Having a separate business or moonlighting as an “independent contractor” in addition to any wage-based employment will help you get the full benefits of the new tax code.  But, this should be a “separate business.”  Mixing the two is a big mistake and where people get hung up.  If you work your day job as a Marketing Professional on large contracts for multinationals, then your side-business should not be in the vein of “extra services” in conjunction for that job, that market and that employer.  You should have “separate” clients (i.e., small businesses needing help with advertising or individuals looking to create a web presence) who you provide a service, even for a modest price, that is akin to a paid “passion project.”  It should be something you like to do that fits in with your same skill set, but which could be scaled up.
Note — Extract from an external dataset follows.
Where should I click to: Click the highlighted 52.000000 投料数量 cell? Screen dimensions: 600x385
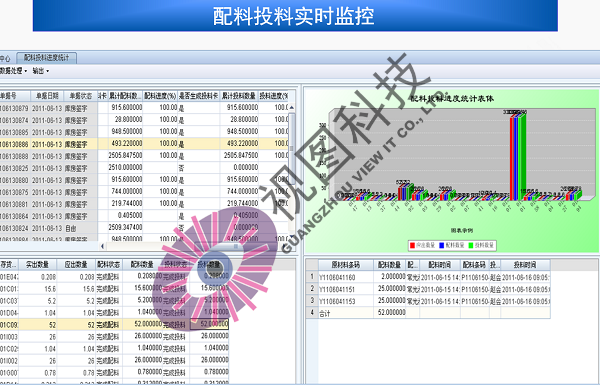209,324
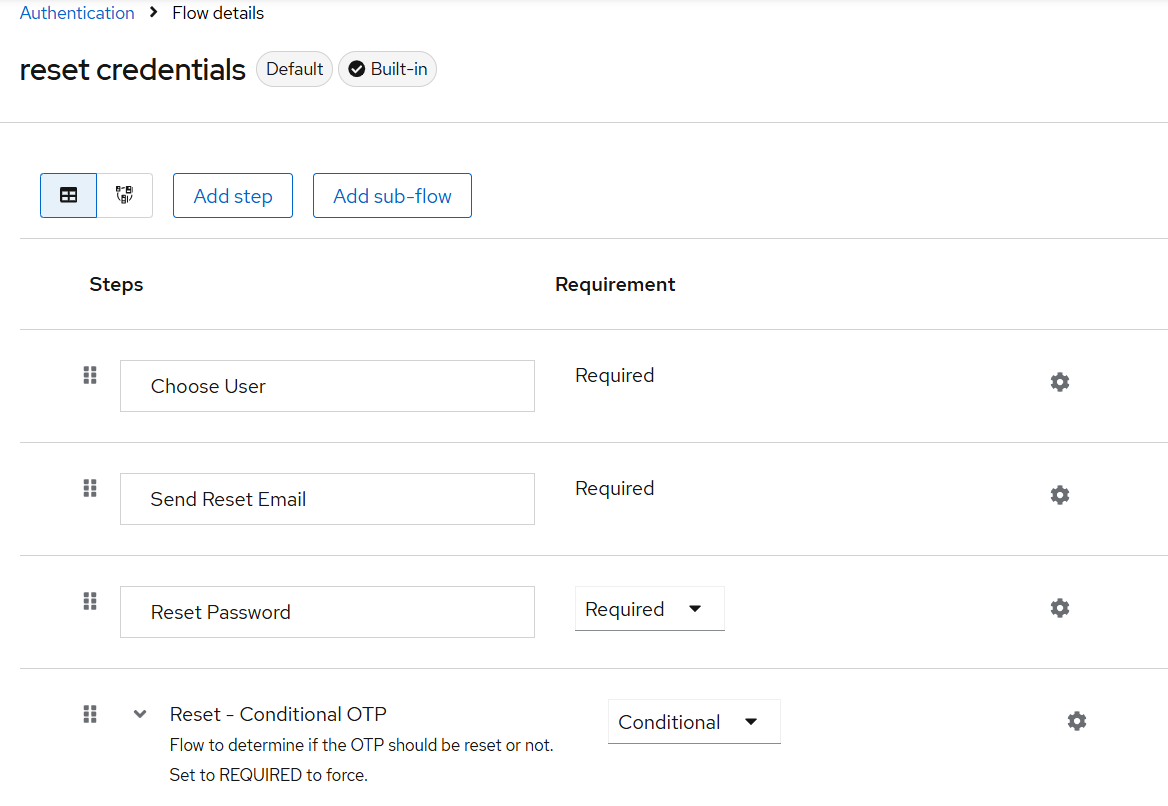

This message is for employees.  If you are already an entrepreneur with your own clients and employees, you can keep doing what you are already doing, but make sure to formalize your arrangements to take advantage of tax savings.  For employees though, its critical to get a side-business set up if you want to get the maximum bang for your buck under the new tax code.  And it needs to be set up as a pass-through entity (i.e., LLC or S-Corp.).

Then this side-business can garner deductions for you on Schedule C of your tax return.  There will be overlap between your main employment and your side-business.  For instance, contacts you meet in the one will provide you clients for the other.  But, you do not claim “unreimbursed” employee expenses like Rick for these.  For example, if there is a lunch with an “employment-contact” that is carrying over to your side-business and you are there to talk about employment-related items, that shouldn’t be in your mind as deductible.  But, if you prepare a proposal for this person for your side-business the associated costs would be deductible.

When it comes to a home office, this is something you should have, but starting an entity or d/b/a and doing your marketing, billing or other specified tasks from a dedicated space an “logging that time” will give you the proof you need if the expense is challenged.  Unlike Rick, you will be able to back-up what you use the space for, how it is dedicated to that use, and how much time you spend on those activities (together with the supplies, digital assets, devices and other resources associated with those tasks).

Likewise, if you have a cell phone or electronic device or other business asset, you need to track in some fashion how you use it for your business, and there are a lot of great apps that will help you to do that.  Mile IQ is good for tracking mileage.  Your phone bill is the best and easiest way and all you need is a highlighter and spreadsheet to keep track of the overall weekly/monthly time spent on personal vs. business calls.  Better yet, get a separate business cell phone used exclusively for business purposes and keep everything totally separate.  Some apps like Uber allow you to use different credit cards for different trips and you can split the personal vs. business travel up by having a business and a personal credit card and splitting the costs across the two.

There are a whole list of benefits and tax strategies to take advantage of including the new QBI deduction which we will get into and expound on in later articles on this topic.